Apparently, this brave new direction was actually a lot older than AIP was letting on, with Corman having begun work on the project all the way back in 1963. Presumably, Dunwich was in the running to be the follow-up to "Charles Dexter Ward" before Nicholson & Arkoff forced at return to Poe country. Or maybe not, what little information I could scrounge up before writing this is maddeningly inconclusive. As of my writing, I can’t tell if Corman ever intended to direct the project himself, or if the plan from the start had been for somebody else to run things on set for him. Even before leaving AIP to start New World Pictures, Corman still had plenty of side hustles that he’d draft other filmmakers to make on his behalf, and it DOES seem like Dunwich was at one point slated to be produced by Corman's previous independent outfit The Filmgroup rather than AIP. Plus, actual director Daniel Haller had not only worked on several of the Poe films, but he was the very man who helmed Die, Monster, Die! For all I know, talking with Corman about doing a Lovecraft movie might have been where Die, Monster, Die! came from in the first place.

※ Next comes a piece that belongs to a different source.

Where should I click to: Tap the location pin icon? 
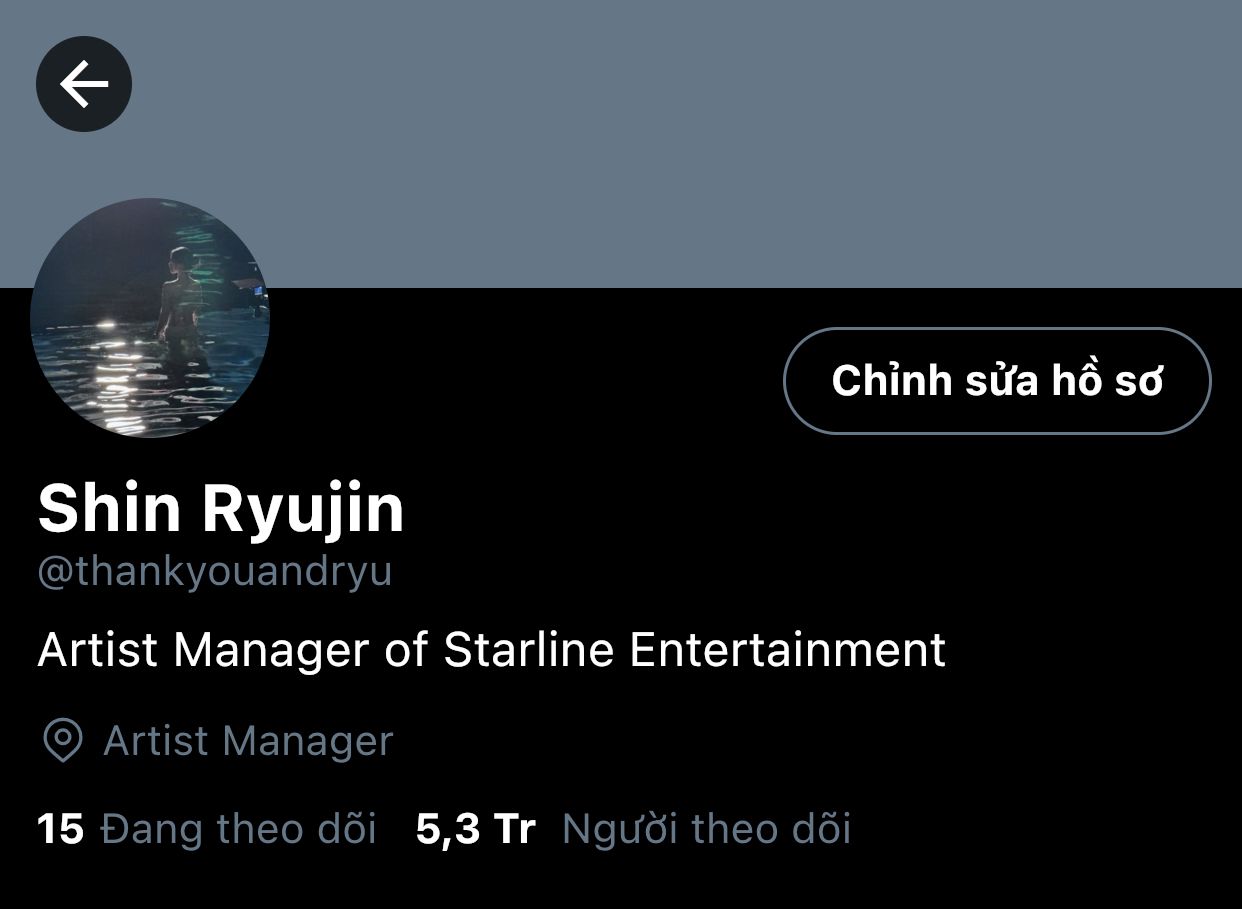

But for all these strained attempts I’m making to draw connections between The Dunwich Horror and Corman’s Poe movies, it must be understood that they weren’t kidding around about this being a clean break from that cycle, and that means a lot more than shaping out one author who liked big words for another. Namely, The Dunwich Horror makes a big show about itself NOT being Gothic Horror. No, all those period costumes and castle sets are just old fashioned, MAN. This is the hip, happening, totally turned on and with it AIP! Everything about The Dunwich Horror had to be as trendy and contemporary as possible! …which of course means this end result looks like WAY more of a dated period piece than any of those films deliberately set "in the past". This movie looks like the word Nineteen-Seventy. Right from the first moment Dean Stockwell appears on screen with a full creeper ‘stache and white-boy fro and corduroy suit and mood rings on both pinkies, it’s clear we’ve got a beautifully preserved slice of that transitional period between dirty hippy hedonism and slick disco sleaze. Every frame of this movie looks like it wants to touch me inappropriately, and that’s kind of perfect for what it is. Remember, too, that Roger Corman’s interpretation of “Gothic Horror” was always significantly more garish and colorful than the term would initially suggest. Remember, when Corman first did House of Usher, the very fact that an AIP movie was in color at all basically counted as a special effect, and was shown off accordingly. More than a few critics have noted that Corman’s use of exaggerated, surreal color in the Poe movies bordered on psychedelic, so when Haller goes full trippy in Dunwich, to the point of using distorted lenses and posterized color effects in certain scenes, it honestly feels like a natural progression of the previously established style. Plus, for a movie set in “modern day,” The Dunwich Horror makes such heavy use of dusty old houses and occult shrines that the end result honestly looks no less “Gothic” than Die, Monster, Die! did before it.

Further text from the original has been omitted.